Tortano a la Steffi oder: With a little help from my friends

ICH HABE TEIG GEMAAAAAAAAACHT! Uund bin ähnlich in der Küche rumgetobt wie Tom Hanks in „Castaway“:

[youtube=http://www.youtube.com/watch?v=IS7Og1zvdy8]

Ihr wisst ja, dass mich Backen stresst. Ich bin dermaßen unbeholfen im Umgang mit Teig, dass ich schon mittags nervös werde, wenn ich abends backen will.

Aber wer kann den bitte diesem Rezept aus dem wunderbaren Blog von Steffi widerstehen??? Ich liebe Steffis Blog, ihre freundliche und unaffektierte Schreibe und sogar ihre Hochzeitsschuhe! Aber vor allem ihre unaufgeregten, einfachen, leckeren Rezepte.

Eines davon ist das italienische Kranzbrot – Tortano -, das sogar einen Back-Deppen wie mich dazu verleitet, abends noch Hefe und Mehl einzukaufen (andere mögen das im Haus haben – bei mir kommt es ja eh nie zum Einsatz).

Aber bevor ich TEIG GEMAAAAAAAAAAAAAAAAACHT habe, habe ich erstmal Mensch und Vieh verrückt gemacht 🙂

Nachdem ich auf Facebook gepostet hatte, dass ich vorhabe den Tortano nachzubacken und deswegen total nervös sei, entspann sich – zusammengefasst, gekürzt und teilweise im Chat geführt – folgende Konversation:

Manu: „Hab ich auch auf meiner Nachbackliste. Hefeteig ist easy.“

ich: „Aber was ist der Unterschied der Mehltypen???“

Manu: „Ach, alles net so eng seh’n“

Säb: „Also ich nehm‘ für Pizza immer Type 1050!“

ich: „KREISCH!!!!!!!!! Macht misch net nervekrank“ (ich verfall immer ins Hessische, wenn ich uffgerescht – aufgeregt! – bin)

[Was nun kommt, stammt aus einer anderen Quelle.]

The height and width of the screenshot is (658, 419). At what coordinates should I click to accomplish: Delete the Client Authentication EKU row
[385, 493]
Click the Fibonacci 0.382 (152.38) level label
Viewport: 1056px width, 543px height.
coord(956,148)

Konny: „Hefeteig ist schwierig. Klappt nur bei meiner Ma!“

ich: „OH GOTT!“

Manu: „Jetzt mach‘ se net noch wuschiger“

Konny: „Du schaffst das“

Katarina: „Du musst den Teig ordentlich auf die Arbeitsfläche knallen, damit er Luft bekommt.“

Manu: „Ruf mich an, wenn Du Hilfe brauchst“.

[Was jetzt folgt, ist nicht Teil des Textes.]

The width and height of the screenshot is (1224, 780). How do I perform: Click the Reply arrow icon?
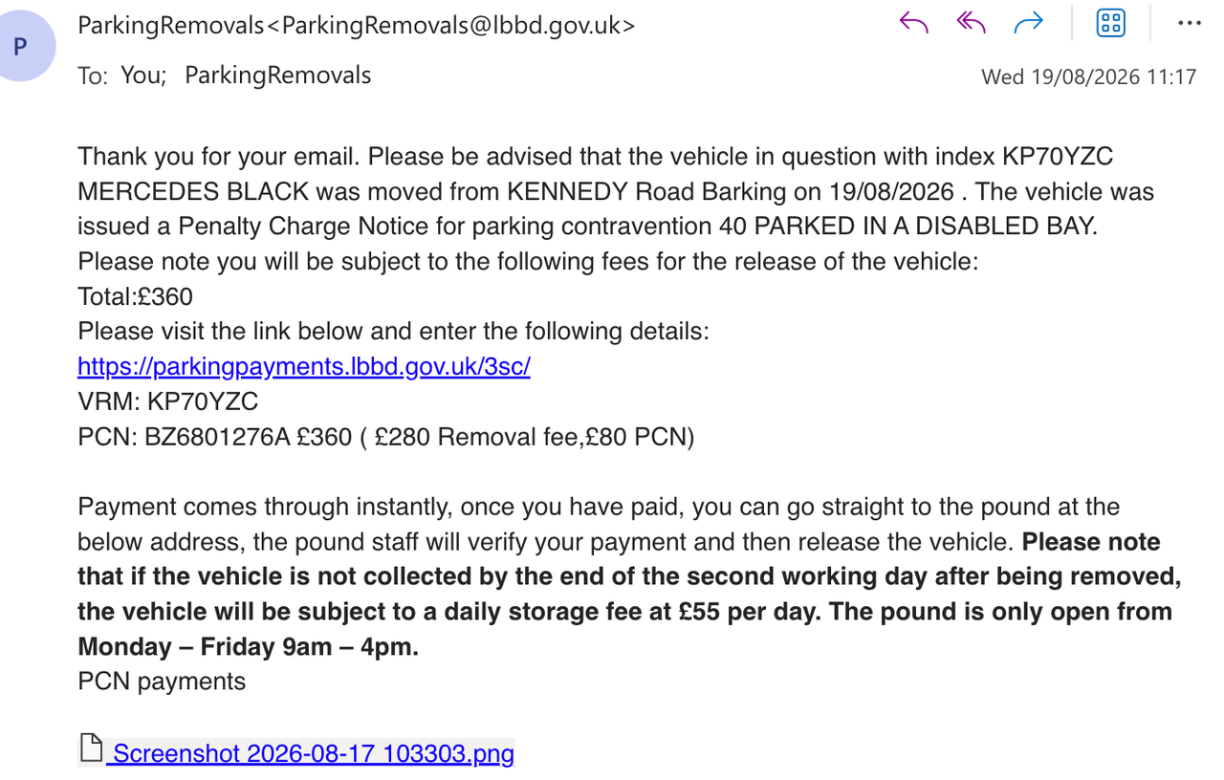click(914, 23)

bEdW: „Warum kannst Du nicht mit dem Backen warten, bis ich da bin??“

Ich sag Euch: Teig schafft mich.

Nächste Episode: Ich im Supermarkt. Rufe Manu an: „MANUUUUUUUUUUUU, WTF ist Hartweizenmehl??“ Manu: „Oh, das bekommt man nur im italienischen Feinkostladen!“. Alternative (funktioniert super! Danke, Manu!):

Nächste Episode: Auf Nummer Sicher gehen und Mama anrufen! „Mama, ich hab hier ein Rezept für Hefeteig (liest vor). Funktioniert das?“ Mama: „Quatsch! Hefe niemals mit Öl in Verbindung kommen lassen. Du machst das jetzt so, wie ich immer…“

(Nebenher die Beteiligten per SMS auf dem Laufenden halten).

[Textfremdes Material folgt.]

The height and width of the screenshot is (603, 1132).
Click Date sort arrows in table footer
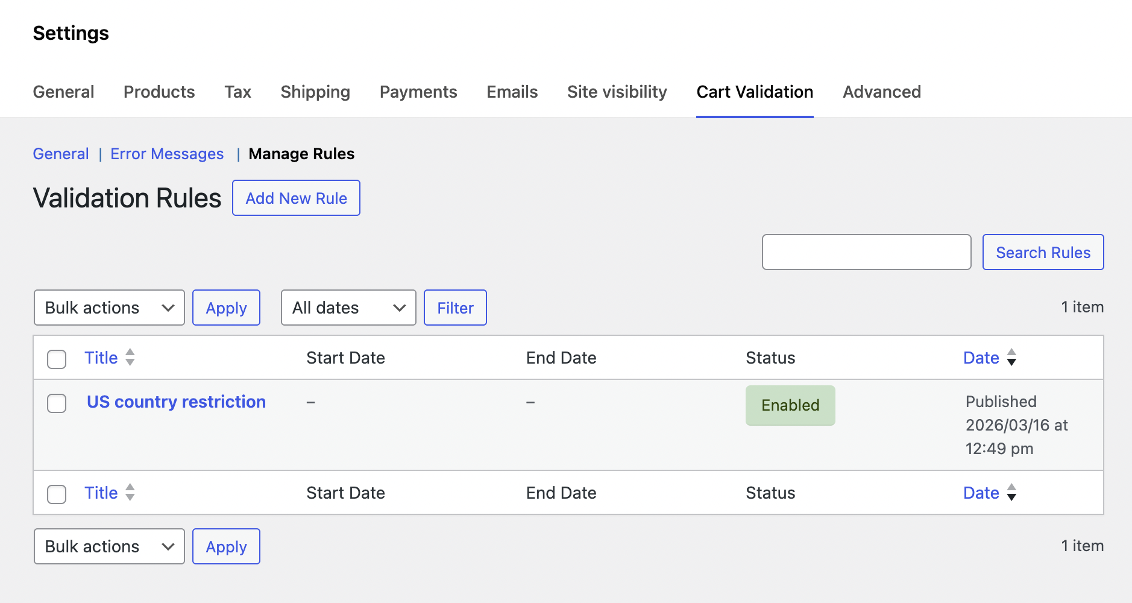1011,493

Also. Bei den Zutaten habe ich ein klein bisschen variiert. Ihr könnt Euch aber auch an Steffis Rezept halten. Ich habe jedenfalls das Hartweizenmehl durch o.g. Griesnockerl-Mehl ersetzt und den Anteil etwas reduziert, dafür den Weizenmehlanteil erhöht. Insgesamt ergab auch beides 400 gr. Meiner Mama folgend habe ich warmes statt lauwarmem Wasser genommen und auch das Öl (4 statt 2 EL) leicht erwärmt. Mehl und Gries in eine Schüssel sieben, in die Mitte eine Mulde machen, Hefe (30 gr statt 15 gr) reinbröckeln und währenddessen vorsichtig mit dem Wasser vermischen. Dabei immer etwas Mehl/Gies untermischen, bis die Masse glitschig wird. Zum Schluss alles einmal durchmischen, den Rest des Wassers dranschütten und durchkneten. Jetzt erst Salz und Öl zugeben. Außerdem habe ich noch getrockneten Oregano mit reingeknetet.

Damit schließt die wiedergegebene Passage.